Question: when is a racist attack not a racist attack?
Answer: when the BBC reports it.
On Saturday 16 February 2002 at 12:44 pm BBC Online reported breaking news that: “A white teenager severely beaten in an alleged racist attack in Oldham, has died from his injuries.”
Two hours later though someone had carefully edited the story. Instead of being described as “racist” the assault was simply characterised as a “street attack” and buried halfway down the page, beneath a story about England’s cricket defeat. Any mention of its racial overtones had been edited out, even the fact that the victim was white.
Despite the fact that the incident took place in Oldham, an area of simmering racial tension, the BBC seemed at pains to minimise its racial implications.

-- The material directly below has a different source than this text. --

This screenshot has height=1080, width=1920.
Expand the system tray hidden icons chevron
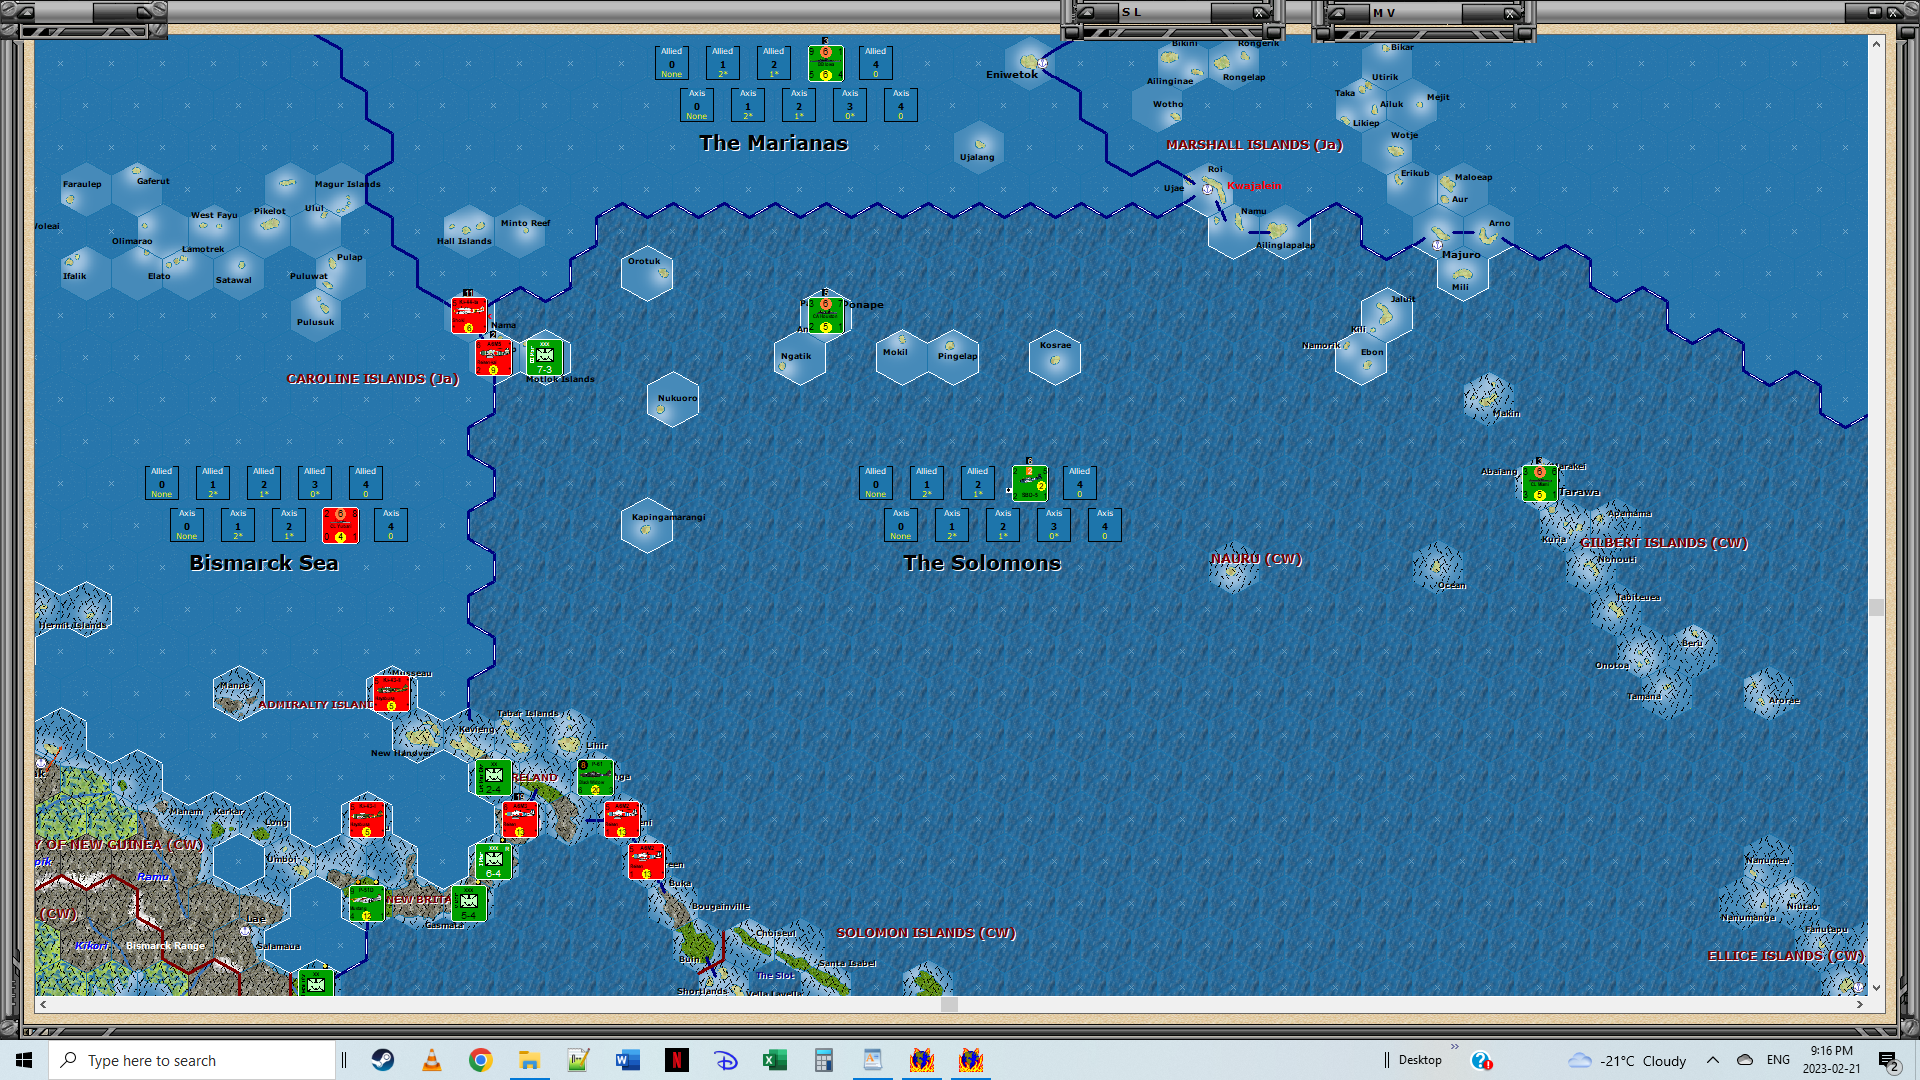[x=1712, y=1060]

Now contrast this with the way the media tried to maximise the racial element in the killing of Stephan Lawrence. As we pointed out in the first issue Lawrence’s killing was not primarily racially motivated: it was a gang initiation rite whereby prospective members had to stab someone in order to prove themselves. They had indeed stabbed a white guy on the same street the previous month but he failed to press charges, being intimidated by his white attackers. This fact was largely glossed over in Macpherson’s report on Lawrence’s murder and totally ignored by the mainstream media, who went out of their way to emphasise its racial connotations.
All of which reminds this writer of the comments of a young cousin visiting from Zimbabwe. Like this writer of mixed race, she returned one night from nightclubbing in a state of shock: “Why were white English women throwing themselves at black men”, she asked?
“Because”, answered her Asian fiancée, they had been “conditioned to behave that way.”
In other words: outsiders can see it, but Britons are blind to how brainwashed they’ve become regarding race.